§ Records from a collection
···

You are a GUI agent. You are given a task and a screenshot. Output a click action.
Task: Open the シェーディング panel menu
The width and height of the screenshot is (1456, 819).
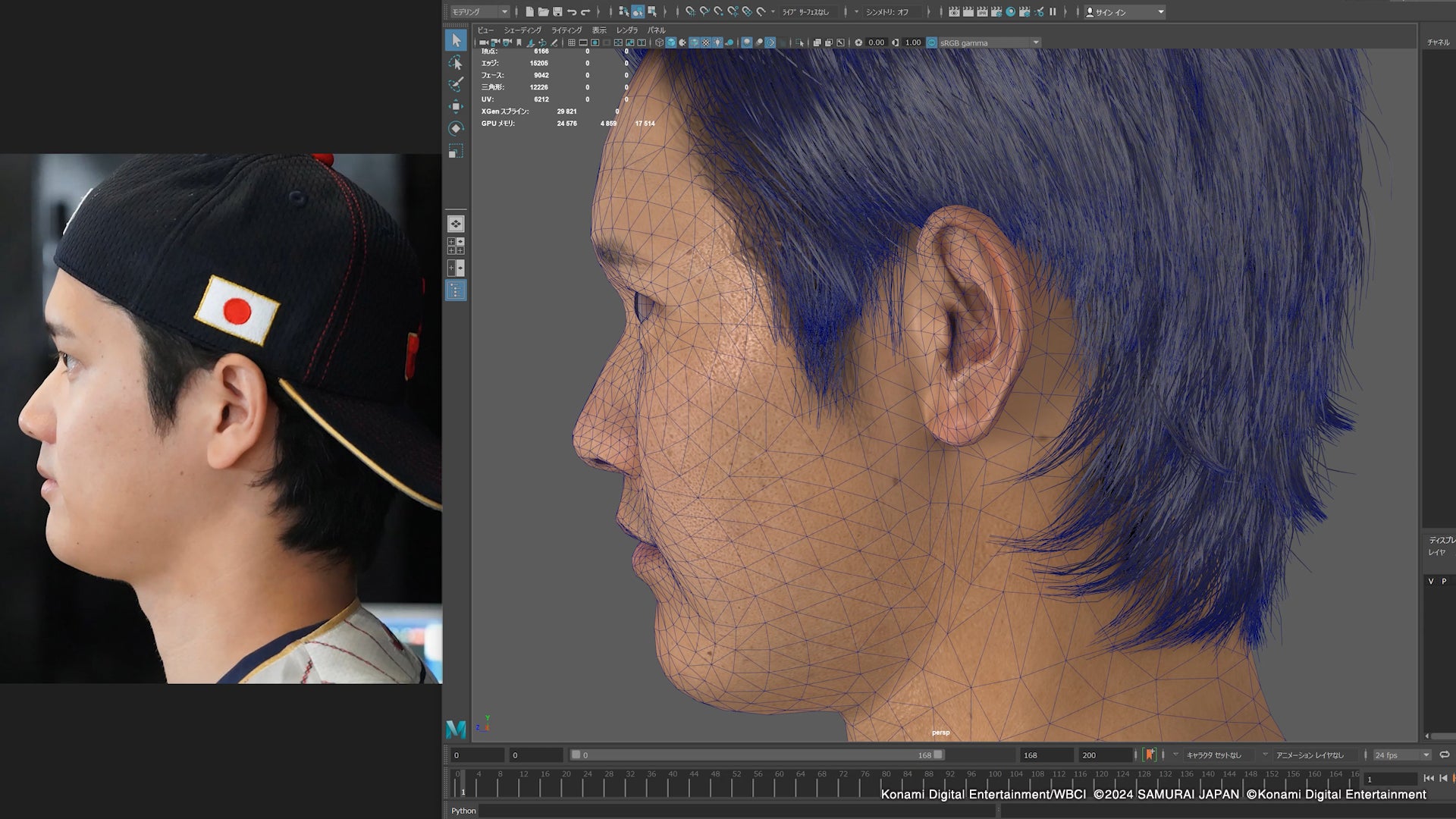[522, 30]
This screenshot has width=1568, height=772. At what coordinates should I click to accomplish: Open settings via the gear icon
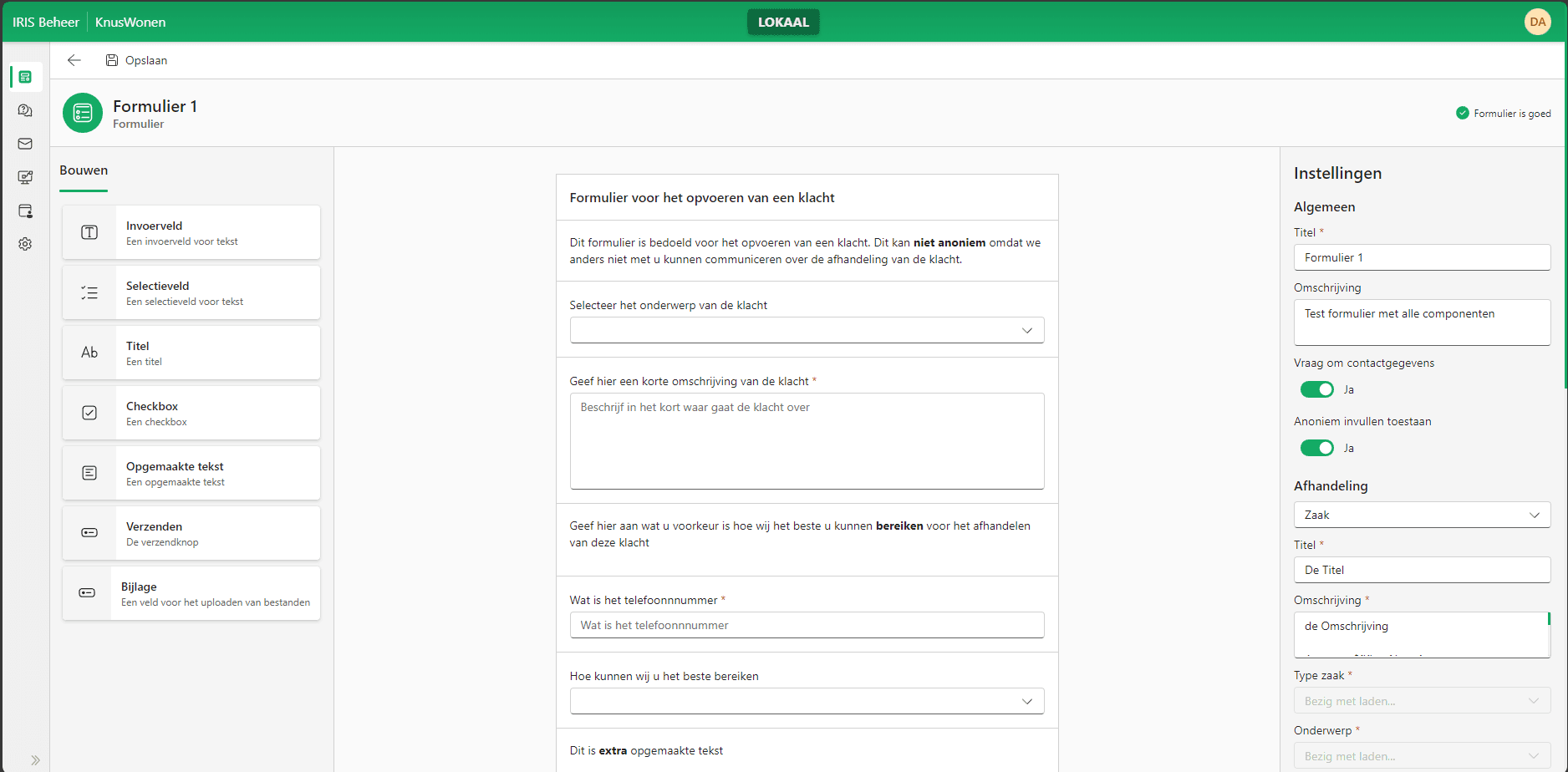[24, 243]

···

§ Directions for this task
Reproduce every entry above in full and exactly, though not its pictures.

§ Problem solution
You are a GUI agent. You are given a task and a screenshot. Output a click action.
Task: Open the シェーディング panel menu
The width and height of the screenshot is (1456, 819).
[522, 30]
This screenshot has width=1568, height=772. At what coordinates should I click to accomplish: Open settings via the gear icon
[24, 243]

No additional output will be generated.